Soft Hands: Working Words, Not Soil

I wish I was one of those people who could lay my hand to soil and see history in it. If I was, I would pick up earth and let it fall through my fingers, reading stories in each fleck of mica and between every grain of dirt.
My people have not, I imagine, ever been these soil-lovers either. We have had to work too hard to appreciate the beauty of soil. It is not something rich with stories but laden with toil and subservience. We are sharecroppers.

It was only when my dad was in high school that my grandparents bought the land and house my granny still lives in today. Even then, they had no sheetrock on many walls, and the bathroom was still outdoors. It took them more than 20 years of working tobacco for someone else before they were able afford the shell of a house. Farming never made them rich, and from what I can tell, it never made them happy.

Even when I ride with my dad through the eastern North Carolina fields of his childhood or amongst the horse-drawn plows of Lancaster County, PA, the sparkle in his eye is, I think, one of appreciation and respect more than joy. I don’t see him striving to get back to the land, even though he has made – true to his line – his living from it.

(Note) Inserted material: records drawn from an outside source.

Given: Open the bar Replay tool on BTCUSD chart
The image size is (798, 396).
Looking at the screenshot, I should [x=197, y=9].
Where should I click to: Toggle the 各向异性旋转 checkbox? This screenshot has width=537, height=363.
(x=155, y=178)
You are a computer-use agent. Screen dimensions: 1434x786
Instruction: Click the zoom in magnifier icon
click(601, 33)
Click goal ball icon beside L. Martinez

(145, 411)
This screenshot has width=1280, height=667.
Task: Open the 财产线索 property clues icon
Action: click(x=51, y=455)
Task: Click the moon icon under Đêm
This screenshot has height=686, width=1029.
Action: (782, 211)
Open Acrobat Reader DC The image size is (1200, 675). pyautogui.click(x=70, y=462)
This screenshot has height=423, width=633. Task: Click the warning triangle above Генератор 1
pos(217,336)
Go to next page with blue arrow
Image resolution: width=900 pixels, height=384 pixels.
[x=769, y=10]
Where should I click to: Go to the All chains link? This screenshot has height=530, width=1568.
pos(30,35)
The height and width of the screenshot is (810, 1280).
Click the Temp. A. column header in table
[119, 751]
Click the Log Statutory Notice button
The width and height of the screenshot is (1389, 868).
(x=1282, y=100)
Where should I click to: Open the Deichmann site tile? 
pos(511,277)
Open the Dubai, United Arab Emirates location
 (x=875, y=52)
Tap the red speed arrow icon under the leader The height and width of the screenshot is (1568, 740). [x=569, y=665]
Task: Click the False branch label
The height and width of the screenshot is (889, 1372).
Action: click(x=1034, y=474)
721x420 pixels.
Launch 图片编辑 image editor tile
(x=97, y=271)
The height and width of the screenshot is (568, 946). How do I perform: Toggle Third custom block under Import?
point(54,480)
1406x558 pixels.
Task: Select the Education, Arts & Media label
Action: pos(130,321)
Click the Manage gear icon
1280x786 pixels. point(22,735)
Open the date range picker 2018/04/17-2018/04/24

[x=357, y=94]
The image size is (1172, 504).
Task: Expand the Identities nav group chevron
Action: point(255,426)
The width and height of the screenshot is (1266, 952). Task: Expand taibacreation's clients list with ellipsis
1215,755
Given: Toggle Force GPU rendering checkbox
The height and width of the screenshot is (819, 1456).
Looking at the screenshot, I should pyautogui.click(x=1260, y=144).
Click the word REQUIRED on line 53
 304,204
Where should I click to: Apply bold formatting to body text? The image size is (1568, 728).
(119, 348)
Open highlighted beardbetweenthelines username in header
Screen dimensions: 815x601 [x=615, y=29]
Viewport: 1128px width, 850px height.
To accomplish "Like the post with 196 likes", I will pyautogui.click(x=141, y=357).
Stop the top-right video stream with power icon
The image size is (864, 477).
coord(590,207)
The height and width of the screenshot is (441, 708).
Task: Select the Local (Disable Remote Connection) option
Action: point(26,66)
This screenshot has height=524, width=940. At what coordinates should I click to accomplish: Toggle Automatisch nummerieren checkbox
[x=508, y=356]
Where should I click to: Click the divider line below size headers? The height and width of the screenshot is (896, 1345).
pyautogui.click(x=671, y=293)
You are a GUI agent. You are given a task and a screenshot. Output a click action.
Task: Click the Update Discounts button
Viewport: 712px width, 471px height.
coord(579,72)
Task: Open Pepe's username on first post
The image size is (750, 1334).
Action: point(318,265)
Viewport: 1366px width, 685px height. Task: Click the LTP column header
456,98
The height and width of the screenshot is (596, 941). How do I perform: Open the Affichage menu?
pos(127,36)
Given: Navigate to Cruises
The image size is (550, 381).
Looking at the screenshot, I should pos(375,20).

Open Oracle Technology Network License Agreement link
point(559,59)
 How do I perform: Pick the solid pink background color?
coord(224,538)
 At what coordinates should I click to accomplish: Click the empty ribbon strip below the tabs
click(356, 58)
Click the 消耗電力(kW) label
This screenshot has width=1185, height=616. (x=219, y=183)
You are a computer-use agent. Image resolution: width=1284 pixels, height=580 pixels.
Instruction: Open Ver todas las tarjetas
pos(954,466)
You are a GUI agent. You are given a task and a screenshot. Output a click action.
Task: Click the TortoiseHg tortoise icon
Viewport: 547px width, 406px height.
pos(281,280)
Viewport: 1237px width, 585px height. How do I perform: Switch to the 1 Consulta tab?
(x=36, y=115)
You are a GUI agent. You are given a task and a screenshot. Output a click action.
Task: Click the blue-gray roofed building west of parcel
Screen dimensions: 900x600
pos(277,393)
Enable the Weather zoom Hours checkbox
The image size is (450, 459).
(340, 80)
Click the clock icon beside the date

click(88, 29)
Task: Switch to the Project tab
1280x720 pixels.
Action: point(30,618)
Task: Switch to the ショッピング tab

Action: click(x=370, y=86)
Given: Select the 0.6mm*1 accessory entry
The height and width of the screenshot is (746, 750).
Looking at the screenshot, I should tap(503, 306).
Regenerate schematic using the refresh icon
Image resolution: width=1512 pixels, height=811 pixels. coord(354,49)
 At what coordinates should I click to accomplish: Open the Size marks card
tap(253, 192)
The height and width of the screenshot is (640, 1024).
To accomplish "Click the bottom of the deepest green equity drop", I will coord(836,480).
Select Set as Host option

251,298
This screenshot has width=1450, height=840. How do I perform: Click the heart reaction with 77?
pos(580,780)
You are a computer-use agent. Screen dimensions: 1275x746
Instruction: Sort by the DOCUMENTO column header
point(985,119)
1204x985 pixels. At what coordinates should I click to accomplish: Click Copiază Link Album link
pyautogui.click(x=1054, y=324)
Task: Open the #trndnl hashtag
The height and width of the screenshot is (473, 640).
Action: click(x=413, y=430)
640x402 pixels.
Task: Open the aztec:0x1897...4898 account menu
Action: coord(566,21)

And here I sit, two generations removed from toil and one from farming drawing lines in words, not earth. I have done manual labor – laying out saplings when Dad’s nursery first started, weeding impatien beds with my brother, sowing seeds even this very spring – but this is not where my living comes; I do not depend on the earth for my very self.

I come in words, in the toil of mind, not body. My father speaks with enthusiasm about what I do, but then, I hide the palms of my hands in shame for their softness. No callouses come from typing. My uncle and granny and cousins – my boy cousins – they do not see writing as work. I fear they are right.

So when I dig up a bed using a hoe and the weak muscles of my shoulders, I pray to understand the strain of lifting bales of hay and sheaves of tobacco. I cry out from the effort of digging in both the soil and in memory. I am the first of my people who can hold the soil and find beauty in it. May I have the grace to do so.